If I could explain Madelungs Deformity to someone HONESTLY this is what I would say this:
Madelungs Deformity is a deformity in the way you’re wrists are formed—you’re born with it too and it begins in early adolescents usually at age thirteen. It started at age nine for me. When doctors describe it to you they use words like ‘ulna’, ‘radius’, and ‘growth plate’. But you don’t really hear them because you are in a hell of a lot of pain. It’s categorized as a connective tissue disorder. But none of that really explains what it’s like to have it, day after day. And no body tells you that it comes with chronic pain and depression, and that those things together can be a volatile combination.
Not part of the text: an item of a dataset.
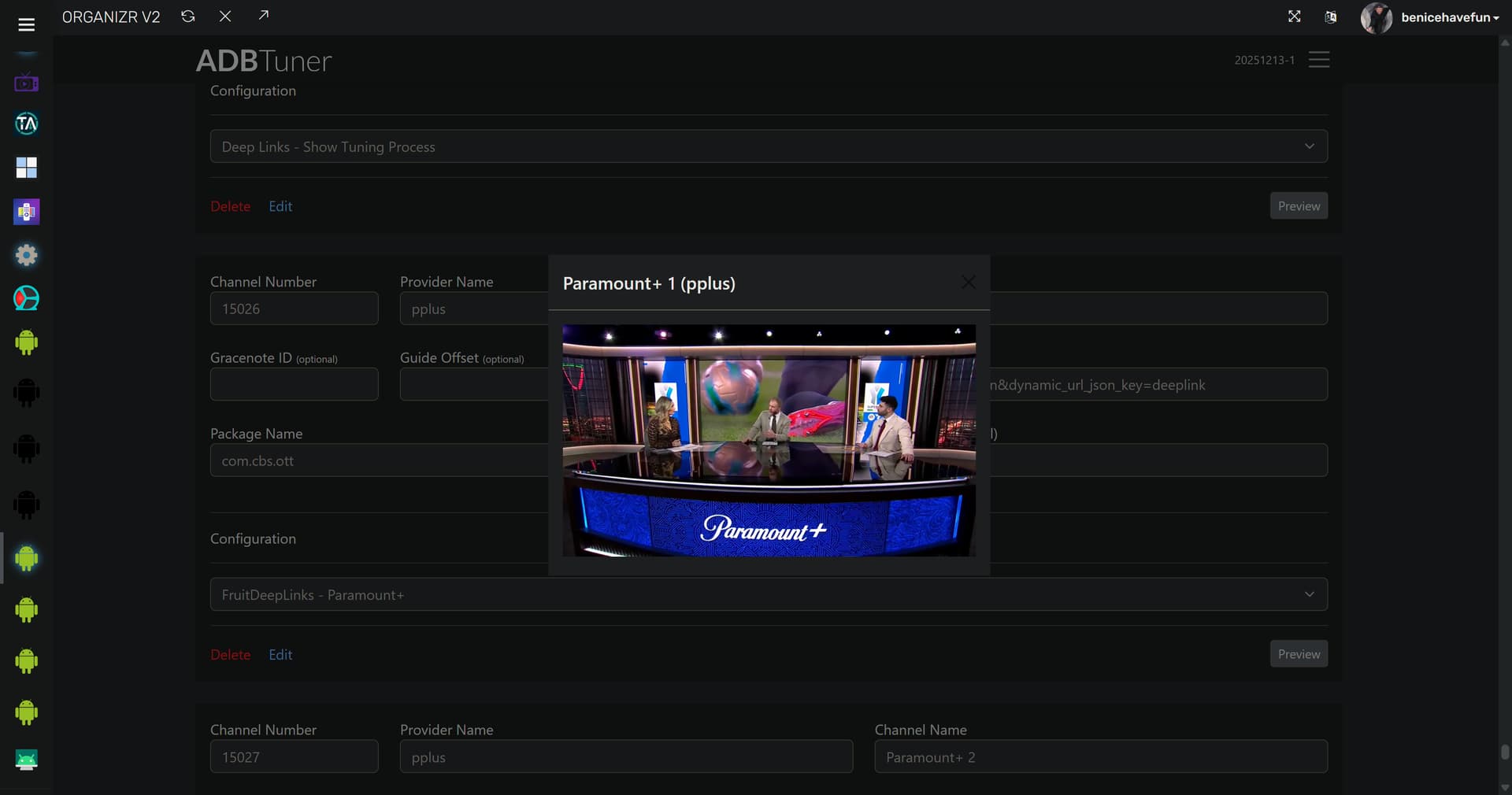Open the FruitDeepLinks - Paramount+ configuration dropdown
It’s horrible and painful. Some days the pain feels like boiling water and I’m drowning in it, from the inside out.
It’s always there; it’s a rare disease/deformity/disability, and so few people know about it.
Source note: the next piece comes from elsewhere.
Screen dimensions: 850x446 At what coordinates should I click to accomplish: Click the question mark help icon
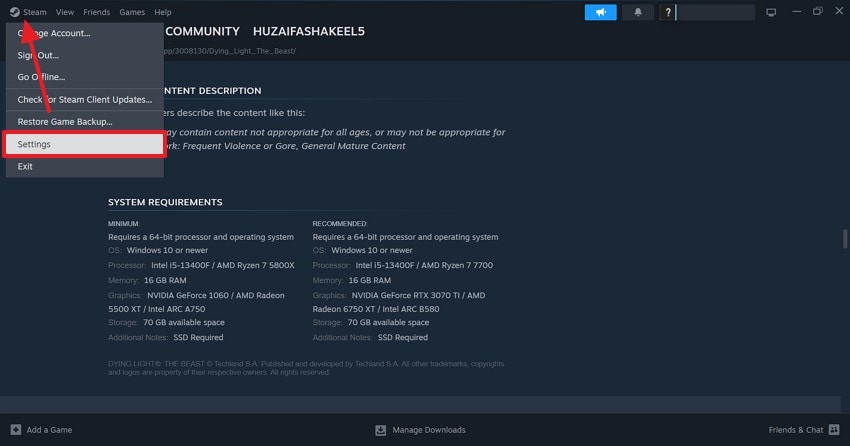(x=668, y=12)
It’s the reason it took me almost six years to finish high school; the reason it feels like my body is at war with itself everyday; it’s the thing that keeps me alone and the thing that holds onto me. It was the first to introduce me to the deep and numbing, sadness that we call depression.
It likes to drag me down.
I’d tell you that because of Madelungs Deformity, this congenital deformity, I experience a type of ever-lasting pain. It’s pretty extreme pain, if I’m being honest, and it’s chronic.
It’s a sort of curse, but at the same time if I squint my eyes, I can see it as a gift or a blessing of sorts. I’ve seen the more of the world and more of humanity than I would have, had I been normal.
I’d tell you that it isn’t as bad as it once was, but that it’s still bad.
I have good days, and bad days, and days I just want to scream.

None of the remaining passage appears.